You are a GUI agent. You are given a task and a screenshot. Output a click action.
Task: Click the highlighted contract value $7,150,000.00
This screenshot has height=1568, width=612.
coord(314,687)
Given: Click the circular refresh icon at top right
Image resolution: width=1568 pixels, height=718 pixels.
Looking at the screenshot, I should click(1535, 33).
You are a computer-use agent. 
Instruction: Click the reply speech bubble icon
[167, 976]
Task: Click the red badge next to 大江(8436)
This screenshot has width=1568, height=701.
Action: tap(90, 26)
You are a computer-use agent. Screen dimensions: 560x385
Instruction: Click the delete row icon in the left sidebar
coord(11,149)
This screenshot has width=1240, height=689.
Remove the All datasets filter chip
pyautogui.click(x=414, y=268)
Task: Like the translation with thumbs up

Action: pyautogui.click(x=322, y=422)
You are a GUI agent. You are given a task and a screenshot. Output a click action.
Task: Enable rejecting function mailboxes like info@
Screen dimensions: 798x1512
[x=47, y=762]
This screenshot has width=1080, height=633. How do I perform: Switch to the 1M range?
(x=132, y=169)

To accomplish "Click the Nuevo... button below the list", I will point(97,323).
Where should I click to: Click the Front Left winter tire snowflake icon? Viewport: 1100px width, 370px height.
※
Recopy all the entries faithfully, leaving none out.

You are a GUI agent. You are given a task and a screenshot. Output a click action.
Task: Click the highlighted contract value $7,150,000.00
This screenshot has height=1568, width=612.
coord(314,687)
Given: Click the circular refresh icon at top right
Image resolution: width=1568 pixels, height=718 pixels.
Looking at the screenshot, I should click(1535, 33).
You are a computer-use agent. 
Instruction: Click the reply speech bubble icon
[167, 976]
Task: Click the red badge next to 大江(8436)
This screenshot has width=1568, height=701.
Action: tap(90, 26)
You are a computer-use agent. Screen dimensions: 560x385
Instruction: Click the delete row icon in the left sidebar
coord(11,149)
This screenshot has width=1240, height=689.
Remove the All datasets filter chip
pyautogui.click(x=414, y=268)
Task: Like the translation with thumbs up

Action: pyautogui.click(x=322, y=422)
You are a GUI agent. You are given a task and a screenshot. Output a click action.
Task: Enable rejecting function mailboxes like info@
Screen dimensions: 798x1512
[x=47, y=762]
This screenshot has width=1080, height=633. How do I perform: Switch to the 1M range?
(x=132, y=169)

To accomplish "Click the Nuevo... button below the list", I will point(97,323).
Where should I click to: Click the Front Left winter tire snowflake icon? Viewport: 1100px width, 370px height.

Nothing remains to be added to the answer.